J. A. Magallon wrote:
>I'm not so sure it's only a 'rule of thumb'. Do not know the state of
>paging in just released 2.4.4, but in previuos kernel, a page that was
>paged-out, reserves its place in swap even if it is paged-in again, so
>once you have paged-out all your ram at least once, you can't get any
>more memory, even if swap is 'empty'.
I am not sure if I see the behavior of the kernel mentioned above, but
it seems that once the swap partition is used,
it may not be released forever : kernel 2.4.x.
Background:
I experienced a very strange X server crash (when a certain page
is access via netscape, and a string is searched successively,
on the second or the third search, the X server crash.)
I downloaded the Xfree 86 source file to re-create the problem and
see where the segmentation error of X server occurs by having a server
with debug symbols in it, and finally
traced it to an incorrect pointer value used in the backing store bitblt
routine.
However, I can't see the pointer value is an incorrect one at all.
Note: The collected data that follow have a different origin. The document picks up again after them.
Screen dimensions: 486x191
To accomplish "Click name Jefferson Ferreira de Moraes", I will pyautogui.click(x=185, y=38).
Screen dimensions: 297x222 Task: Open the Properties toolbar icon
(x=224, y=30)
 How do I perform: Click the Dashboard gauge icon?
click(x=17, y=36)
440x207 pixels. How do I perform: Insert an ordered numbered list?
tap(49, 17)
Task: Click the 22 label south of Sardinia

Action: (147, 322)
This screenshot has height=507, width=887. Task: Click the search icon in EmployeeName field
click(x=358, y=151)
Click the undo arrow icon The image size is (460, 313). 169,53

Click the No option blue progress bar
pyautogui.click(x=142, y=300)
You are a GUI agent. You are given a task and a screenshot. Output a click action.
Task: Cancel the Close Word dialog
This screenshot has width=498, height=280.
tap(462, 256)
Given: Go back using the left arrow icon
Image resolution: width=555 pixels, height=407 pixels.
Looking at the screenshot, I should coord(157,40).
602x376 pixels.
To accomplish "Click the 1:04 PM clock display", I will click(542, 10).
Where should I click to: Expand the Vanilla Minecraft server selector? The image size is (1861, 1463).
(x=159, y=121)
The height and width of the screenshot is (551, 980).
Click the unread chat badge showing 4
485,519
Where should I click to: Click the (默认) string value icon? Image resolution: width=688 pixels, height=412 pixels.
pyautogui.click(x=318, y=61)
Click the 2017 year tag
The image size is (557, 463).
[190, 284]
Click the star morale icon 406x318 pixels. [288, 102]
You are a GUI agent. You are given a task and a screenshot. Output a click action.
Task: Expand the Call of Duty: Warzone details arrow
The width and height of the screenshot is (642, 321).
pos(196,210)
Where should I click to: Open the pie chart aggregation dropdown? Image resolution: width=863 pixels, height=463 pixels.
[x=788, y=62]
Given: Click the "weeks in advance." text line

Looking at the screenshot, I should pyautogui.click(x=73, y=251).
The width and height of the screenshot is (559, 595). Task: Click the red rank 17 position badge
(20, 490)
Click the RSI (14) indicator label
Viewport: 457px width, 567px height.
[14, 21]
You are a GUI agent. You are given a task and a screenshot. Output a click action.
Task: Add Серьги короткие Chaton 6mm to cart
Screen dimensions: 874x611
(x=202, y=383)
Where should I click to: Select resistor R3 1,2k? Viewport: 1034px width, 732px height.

(Maybe I am not familar enough with mmap and unmap calls invoked
by malloc() and free().)
Also, I was a little surprised to see a bug of this nature to remain
in X server at this stage.
Anyway, suspecting some sort of VM problem on the kernel side,
I wrote the attached program and run it to see
the behavior of the system when swap partition was first used.
(The situation where X server crashes is when the system is
just about to use Swap in my current config: 256 MB memory
and 80MB swap).
After running the few invocation of the attached program with
varying arguments, I noticed that once the swap is used (I view it
usinx xosview from X or cat /proc/meminfo ).
the used swap does not seem to get released!?
I thought it was suspicious, but didn't speak up since if this were
a bug, this would indeed be a showstopper for many commercial
application.
Someone must have realized this and fixed it already, so I thought.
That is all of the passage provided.